Each summer for the past five years, I’ve been going with family and friends to a modest vacation spot, a short boat ride away from my home in Homer, Alaska. One of the fulcrums of our summer, it’s a bring-your-own-sleeping-bag kind of place, and we stay in simple, plywood-floor cabins, sharing a common bathhouse with hot showers that cost a few dollars extra. We throw together enormous communal meals in a kitchen cabin at the top of the beach, taking turns cooking fish tacos, burgers and dogs, or big spaghetti dinners on an outdoor deck, and then doing dishes in a sink filled with cold creek water.
We pack wetsuits, paddleboards, kayaks, and fishing rods, and we bring our dogs. As we’re hauling hundreds of pounds of gear and food up and down the harbor ramps, we joke that all good Alaskan adventures begin with a schlep. The kids love having the run of the place, launching themselves off a long dock into the cold water of Kachemak Bay, where they wrestle each other off paddleboards and coax the dogs to swim out to meet them. The place is folded pretty well into the area’s wild lands and waters. We’ve seen black bears there. Sea otters frequently swim nearby. And one summer, during a short afternoon ride, with my husband at the helm of our skiff and half a dozen kids aboard, an orca swam right beneath the boat. In the evenings, we have bonfires on the beach as the summer sun hangs late into the sky.
We’ve long known that this beloved vacation spot was for sale. That never stopped us from enjoying it. In December, however, the place finally sold. When I called the new owner to make a reservation for this summer, he told me big changes were coming. Each cabin would now have its own bathroom, but most important, the place was going to become an all-inclusive lodge. No more cooking your own meals. No more making your own fun. Oh, and the new rate would be $1,000 per person, when before we paid $125 for the whole family.
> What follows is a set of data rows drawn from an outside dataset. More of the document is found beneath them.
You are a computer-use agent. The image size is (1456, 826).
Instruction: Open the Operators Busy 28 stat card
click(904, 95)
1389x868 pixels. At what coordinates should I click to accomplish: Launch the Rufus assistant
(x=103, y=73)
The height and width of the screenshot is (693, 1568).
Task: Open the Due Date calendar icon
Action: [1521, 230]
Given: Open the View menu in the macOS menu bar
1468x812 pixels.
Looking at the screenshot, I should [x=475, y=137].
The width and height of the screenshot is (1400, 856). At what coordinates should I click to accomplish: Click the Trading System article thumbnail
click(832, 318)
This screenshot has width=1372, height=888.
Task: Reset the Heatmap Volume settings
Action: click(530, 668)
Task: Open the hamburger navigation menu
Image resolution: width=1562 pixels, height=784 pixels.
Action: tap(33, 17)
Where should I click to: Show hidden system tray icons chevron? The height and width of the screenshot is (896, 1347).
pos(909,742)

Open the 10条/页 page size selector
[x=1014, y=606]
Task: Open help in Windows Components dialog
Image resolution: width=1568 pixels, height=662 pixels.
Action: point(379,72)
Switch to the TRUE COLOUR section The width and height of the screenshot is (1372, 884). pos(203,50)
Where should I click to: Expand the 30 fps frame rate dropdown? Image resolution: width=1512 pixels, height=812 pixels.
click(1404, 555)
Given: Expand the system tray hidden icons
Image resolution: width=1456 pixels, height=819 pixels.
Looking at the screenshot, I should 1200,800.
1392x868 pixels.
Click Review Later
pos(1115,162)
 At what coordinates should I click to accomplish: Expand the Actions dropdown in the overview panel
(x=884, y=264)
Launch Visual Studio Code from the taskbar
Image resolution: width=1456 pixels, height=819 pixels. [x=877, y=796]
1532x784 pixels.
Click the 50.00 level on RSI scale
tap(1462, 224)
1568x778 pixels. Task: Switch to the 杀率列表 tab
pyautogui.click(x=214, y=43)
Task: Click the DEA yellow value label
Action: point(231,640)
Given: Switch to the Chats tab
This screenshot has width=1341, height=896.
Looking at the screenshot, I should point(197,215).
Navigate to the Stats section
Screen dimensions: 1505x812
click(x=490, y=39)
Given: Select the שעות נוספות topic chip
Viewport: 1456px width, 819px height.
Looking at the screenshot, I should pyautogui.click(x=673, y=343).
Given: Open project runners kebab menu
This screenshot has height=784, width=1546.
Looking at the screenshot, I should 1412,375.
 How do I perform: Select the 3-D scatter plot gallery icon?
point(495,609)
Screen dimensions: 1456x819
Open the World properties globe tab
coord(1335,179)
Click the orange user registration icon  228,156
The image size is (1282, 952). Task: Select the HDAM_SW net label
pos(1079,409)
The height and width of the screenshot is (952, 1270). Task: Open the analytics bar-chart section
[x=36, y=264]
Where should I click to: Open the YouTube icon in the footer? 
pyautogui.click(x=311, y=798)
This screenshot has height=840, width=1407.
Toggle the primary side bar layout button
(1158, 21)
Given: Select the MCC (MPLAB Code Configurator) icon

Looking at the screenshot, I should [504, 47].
The phone call with the new owner left me simmering for a week. He is from Arizona. He’s been to Homer three times. What right does he have to take away our summer fun? Aren’t there enough opportunities here for the ultrarich? During the 20-some years I’ve lived in this small Alaska town, enormous changes have taken place. New subdivisions have risen on cleared land where no house ever stood. A new hotel has shot up at the edge of the tidal slough in the center of town. Another fancy lodge is being built on a wild, rocky headland across the bay. I’m being priced out of summertime fun. Here and, indeed, all across the United States, people are being priced out of their homes and their livelihoods.
Much of my frustration comes from feeling as though I should have a say in the fate of this place where my children were born and go to school, where I pay taxes, where I donate to good organizations, where I volunteer. Shouldn’t I?
I should have a say, I think, because we loved those summer weekends so fervently. We were grateful for those days, for the happy shrieking of our children as they played, for the clear frigid water we dunked in, for the meals we cooked and shared, and for those wooden bunks—waterproof mattress pads provided—we collapsed into at the end of the day.
I should have a say in what becomes of this place because I love it so hard, because my family, friends, and I have become intimate with it. We know where the wild blueberries are, where to look for chitin among the rocks when the tide goes out, where the wild irises grow in the bog along the trail behind the cabins, how to haul driftwood on a paddleboard from a nearby beach for an evening bonfire.
But that’s not how it goes. The market too often determines the fate of our neighborhoods and towns, our beloved street corners and quiet copses. And though money has nothing to do with the values that we hold, decisions that should be centered around love, around our kids and our communities, are left instead to dollars and cents.
In the end, it doesn’t matter about volunteering, or about blueberries and wild irises, or that we know to watch for the kingfisher that flies laps between the spruce trees at the edge of the beach in front of the cabins. I used to think of loss as a kind of emptying. Now I think of loss as an accumulation, a collection of what we once had that is now too far away.